It looked like a particularly macabre Damien Hirst exhibition. The taut carcasses of animals and half animals, skin parched and twisted in varying forms of agony, scattered across the sand: cattle, goats and even the remains of a camel, an erstwhile “ship of the desert”, rib cage bleached white by the scorching sun.
“This is someone’s wealth, just like stocks going down the drain,” says Mohamud Osman, surveying the carnage around the scrappy settlement of Barkukay, several hours’ drive through swirling dust storms from the town of Wajir in northern Kenya.
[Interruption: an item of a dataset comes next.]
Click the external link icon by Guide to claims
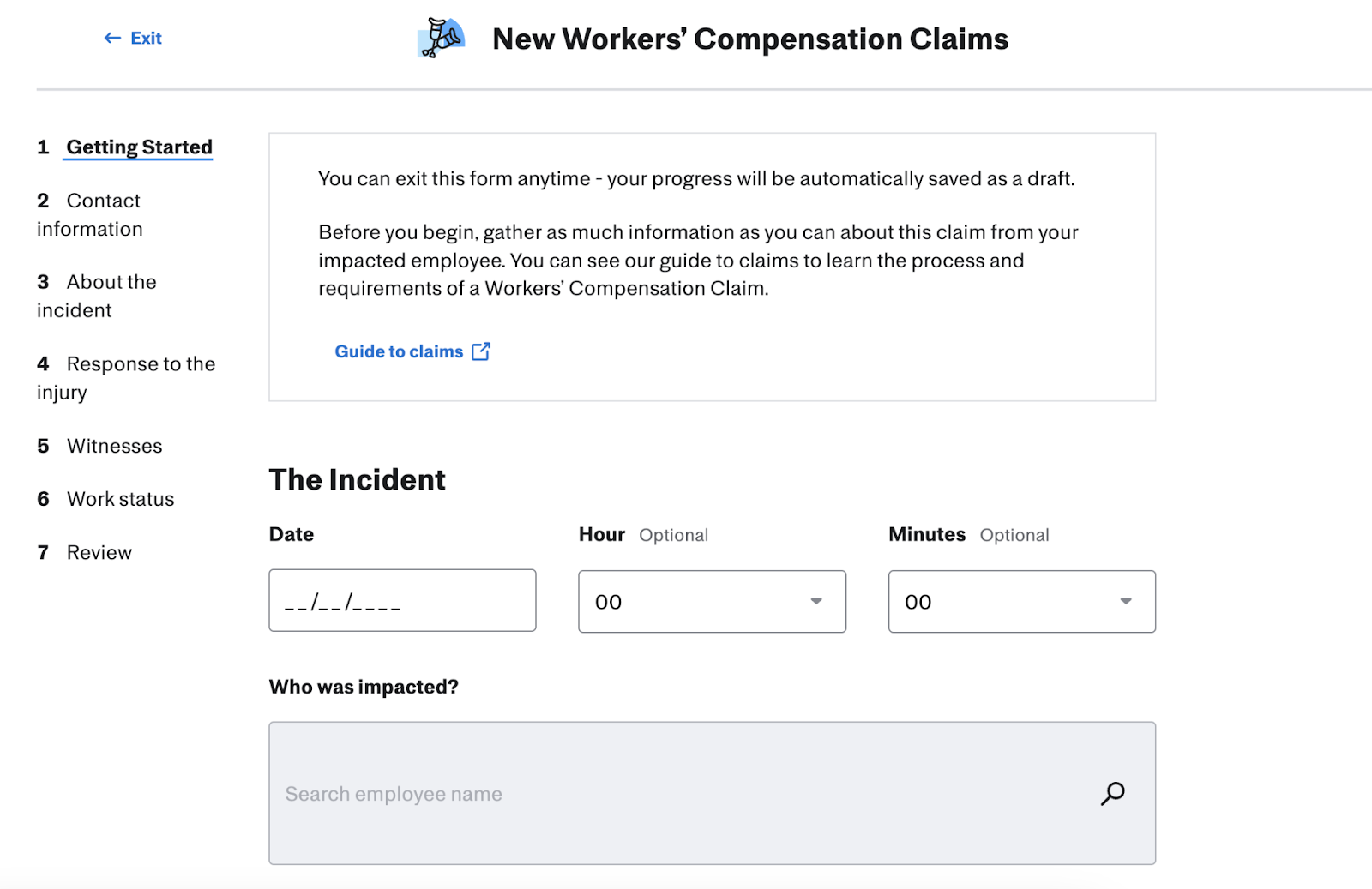Image resolution: width=1372 pixels, height=889 pixels. (481, 351)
In Wajir county, where a majority of the 780,000 population are ethnic Somali pastoralists, many have been forced to abandon an itinerant lifestyle that relies on finding new pasture for their animals. “We call them ‘pastoral dropouts’,” says Osman, the son of a herder himself, a UK university postgraduate and now an emergency response co-ordinator for Save the Children.
Abdi Bilow, 52, says his herd of 100 cattle has dwindled to just three scrawny cows. “It’s unlikely they’ll survive, they have nothing to eat. We try to feed them these thorny acacia trees, which they force themselves to swallow,” he says. “After the first one died, I prayed for rain. Then they continued dying. After two and a half months this happened,” he says, gesturing to the carcasses.
Like pastoralists elsewhere in the Horn of Africa — where the worst drought in living memory is moving into its sixth season — those in this remote region of Kenya, bordering on Somalia and Ethiopia, depend on animals for milk, meat and income.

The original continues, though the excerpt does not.